Do the math… If you have $750k invested @ 7% return with $50k in expenses, your investment income exceeds your expenses. With 3% inflation, you’ll be broke in 25 years.
To make it work, you need your rate of return to increase exponentially over time. Good luck with that.
@sdub – I agree the original book was a little weak on the investment theory, but that’s why you should use an inflation-adjusted return. I would say most people should work with a safe withdrawal rate of 2-4% depending on age.
I have been living this chart for a long time, and preaching it to my kids.
I learned a long time ago the old adage (that is not so popular):
“IT IS NOT WHAT YOU MAKE THAT COUNTS, IT IS WHAT YOU KEEP THAT COUNTS”
America is full of the “Joneses showing off to each other” and diving deeper into debt. I live through this and watch the neighbors and family members violate this one rule, which you have forumalated into a chart in a really nice way.
Then, people complain about Foreclosure, Downsizing, Not being ready for Retirement, and also Not having enough for Goals. It is ALL upto us.
If we do not handle our Input and Output (for Health and Wealth), we will have to deprive ourselves of many situations in the future. It is basically a way to STEAL THE FUTURE FROM YOUR OWNSELF, BY LIVING IT OFF TODAY, AS IF TOMORROW WILL NEVER HAPPEN.
I am not sorry for people who then have to come and rent one of my properties at age 60 or 65 that I have bought with money that I did not spend in my 20’s or 30’s at expensive restaurants, or phenomenal vacations, or getting water with my meal instead of coke (for 30 years)!

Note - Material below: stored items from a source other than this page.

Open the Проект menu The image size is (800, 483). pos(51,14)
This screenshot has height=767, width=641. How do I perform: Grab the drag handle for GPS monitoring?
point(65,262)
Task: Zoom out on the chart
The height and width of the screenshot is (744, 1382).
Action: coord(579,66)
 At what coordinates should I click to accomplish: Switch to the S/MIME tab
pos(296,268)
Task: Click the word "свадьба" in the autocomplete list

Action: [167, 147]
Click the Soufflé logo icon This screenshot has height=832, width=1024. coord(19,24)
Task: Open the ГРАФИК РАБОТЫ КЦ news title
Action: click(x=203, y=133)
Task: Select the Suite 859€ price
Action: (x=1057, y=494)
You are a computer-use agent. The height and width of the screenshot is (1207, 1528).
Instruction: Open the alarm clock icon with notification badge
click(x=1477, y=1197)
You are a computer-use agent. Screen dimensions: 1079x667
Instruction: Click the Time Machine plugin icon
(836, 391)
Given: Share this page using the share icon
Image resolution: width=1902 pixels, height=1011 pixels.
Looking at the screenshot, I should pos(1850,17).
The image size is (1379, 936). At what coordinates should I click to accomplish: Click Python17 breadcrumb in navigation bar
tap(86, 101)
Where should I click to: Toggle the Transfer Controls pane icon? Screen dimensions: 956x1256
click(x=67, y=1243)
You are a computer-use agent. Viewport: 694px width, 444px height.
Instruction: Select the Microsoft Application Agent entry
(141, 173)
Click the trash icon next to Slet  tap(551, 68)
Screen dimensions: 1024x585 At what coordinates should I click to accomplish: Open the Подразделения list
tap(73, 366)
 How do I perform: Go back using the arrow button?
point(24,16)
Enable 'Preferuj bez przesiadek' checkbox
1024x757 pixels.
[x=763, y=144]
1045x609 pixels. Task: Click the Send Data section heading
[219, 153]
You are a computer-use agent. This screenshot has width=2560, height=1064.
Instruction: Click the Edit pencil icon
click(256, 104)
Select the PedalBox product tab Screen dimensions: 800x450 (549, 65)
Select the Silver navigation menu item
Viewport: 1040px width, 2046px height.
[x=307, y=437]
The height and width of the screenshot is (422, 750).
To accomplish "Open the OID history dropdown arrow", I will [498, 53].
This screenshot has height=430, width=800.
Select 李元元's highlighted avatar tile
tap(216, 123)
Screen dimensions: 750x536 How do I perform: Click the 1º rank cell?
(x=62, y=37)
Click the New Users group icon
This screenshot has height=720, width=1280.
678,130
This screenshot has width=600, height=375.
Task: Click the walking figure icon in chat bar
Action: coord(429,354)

Sacrifice Today For A Stronger Tomorrow has been what my parents taught me, and I am teaching my teenage kids.
Today, they have a lower end Samsung Android phone that we just got them a year ago, and they will sacrifice time to get a Samsung SIII, and we will buy it used (probably). So, no, they do not walk around with iPhones, or the latest iPods or any iPads, but we bought them a condo instead of a small dorm room so that they can have peaceful living while they go to the Univ.
Again, Sacrifice Today for a STRONG Tomorrow. And, none of those charts will have income and expense lines merging into each other causing chaos.
Just my 2 cents that I am living, and now preaching to anyone who wants to listen, learn and implement.
Kenny
PS: It was NOT easy to have one pair of sneakers for my kids, or run a car into the ground, or not upgrade the carpet to hardwood floors when it just had come out. No silver spoon here, just built from ground zero.
@Kenny – what a great story – and great words to live by. I am in my mid-30s, and trying to do the exact same (except I do buy a soda when out for dinner, and we do eat out) – we have a great income (north of 150), and are well on our way…and save about 60% of what we make.
Questions for you: how many rentals were you able to accumulate? were you able to retire? how many kids, and on what (ballpark) type of income? Any real estate resources you would direct me to – would like to follow in your footsteps. PS Sorry if I am prying…disregard if you are uncomfortable responding. Thanks!
People who don’t know me well see me living in an old house, drive a used car towards 200K miles, and have no smartphone. Close friends know my income has more than doubled, my stock portfolio has mushroomed, and I’ll be a millionaire before 40.